* **DO THIS**
Continue the article on generating recurring events in the database, picking up right after its final line.

* **PAGE**
How to Generate Recurring Events in the Database

This is a followup to my request for help fixing the performance of a database view that generated recurrences for events. This was an essential feature of Sandy, and thus important to get right. The idea when I started was simple:

  • Add a recurrence domain to the database that supports a number of different values, including daily, weekly, and monthly.
  • Add a recurrence column to the events table that identify how an event recurs.
  • Add a recurrence_dates table that contains a pre-generated list of recurrences for a given date. I'd populated this table with five years of dates, each one mapped to five years worth of recurrence dates (see the originalblog entry for more on the format of this table.
  • Create a view that maps each events row to its date and recurrence in the recurrence_dates table.
  • Profit.

It was this last bullet point that didn't quite work out: although the data was perfectly accurate, queries for a lot of events in the view were very expensive. I mean, the query could run for 3-4 minutes. It was just crazy! I couldn't figure out the problem, so I posted my request for help. It was through discussions that followed with depesz that I finally figured out what the problem was: Although I was usually selecting only a week's or months worth of events, the view was calculating rows for all five years worth of data for all of the events for a given user. Um, not efficient.

So here I finally document how, with a lot of help and example code from depesz, I solved the problem. The trick was to use a function instead of a view to generate the recurring event rows, and to limit it only to the dates we're interested in. For convenience sake, I broke this down into two PL/pgSQL functions: one to generate recurring dates and one to return the recurring event rows. But first, here's the recurrence domain and the events table, both of which are unchanged from the original approach:

CREATE DOMAIN recurrence AS TEXT
CHECK ( VALUE IN ( 'none', 'daily', 'weekly', 'monthly' ) );

CREATE TABLE events (
    id         SERIAL     PRIMARY KEY,
    user_id    INTEGER    NOT NULL,
    starts_at  TIMESTAMP  NOT NULL,
    start_tz   TEXT       NOT NULL,
    ends_at    TIMESTAMP,
    end_tz     TEXT       NOT NULL,
    recurrence RECURRENCE NOT NULL DEFAULT 'none'
);

Just assume the user_id is a foreign key. Now let's populate this table with some data. For the purposes of this demonstration, I'm going to create one event per day for 1000 days, evenly divided between daily, weekly, monthly, and no recurrences, as well as five different times of day and six different durations:

INSERT INTO events (user_id, starts_at, start_tz, ends_at, end_tz, recurrence)

* **DATA BLOCK**

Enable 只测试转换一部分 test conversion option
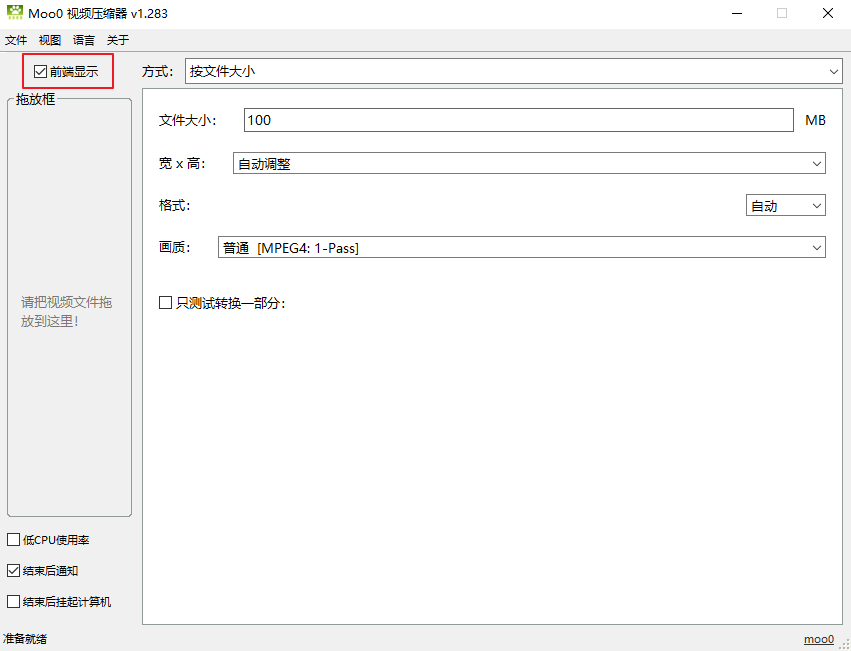 pyautogui.click(x=166, y=302)
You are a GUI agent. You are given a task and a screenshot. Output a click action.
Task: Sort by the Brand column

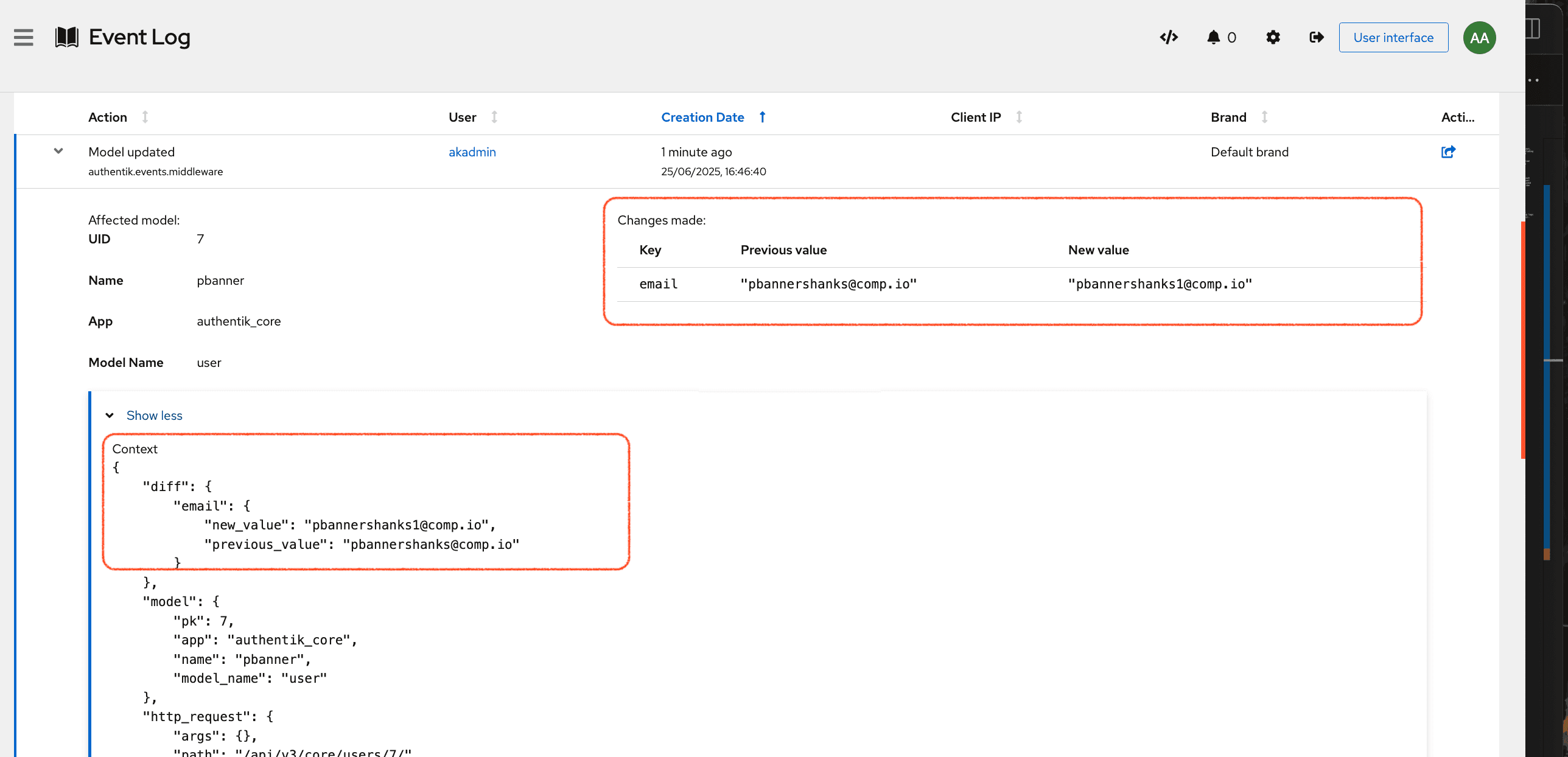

* **EXERCISE OUTPUT**
SELECT 1,
       ts::timestamp,
       'PST8PDT',
       ts::timestamp + dur::interval,
       'PST8PDT',
       recur
  FROM (
    SELECT '2007-12-19'::date + i || ' ' || CASE i % 5
               WHEN 0 THEN '06:00'
               WHEN 1 THEN '10:00'
               WHEN 2 THEN '14:00'
               WHEN 3 THEN '18:00'
               ELSE        '22:30'
               END,
           CASE i % 6
               WHEN 0 THEN '2 hours'
               WHEN 1 THEN '1 hour'
               WHEN 2 THEN '45 minutes'
               WHEN 3 THEN '3.5 hours'
               WHEN 4 THEN '15 minutes'
               ELSE        '30 minutes'
               END,
           CASE i % 4
               WHEN 0 THEN 'daily'
               WHEN 1 THEN 'weekly'
               WHEN 2 THEN 'monthly'
               ELSE        'none'
               END
    FROM generate_series(1, 1000) as gen(i)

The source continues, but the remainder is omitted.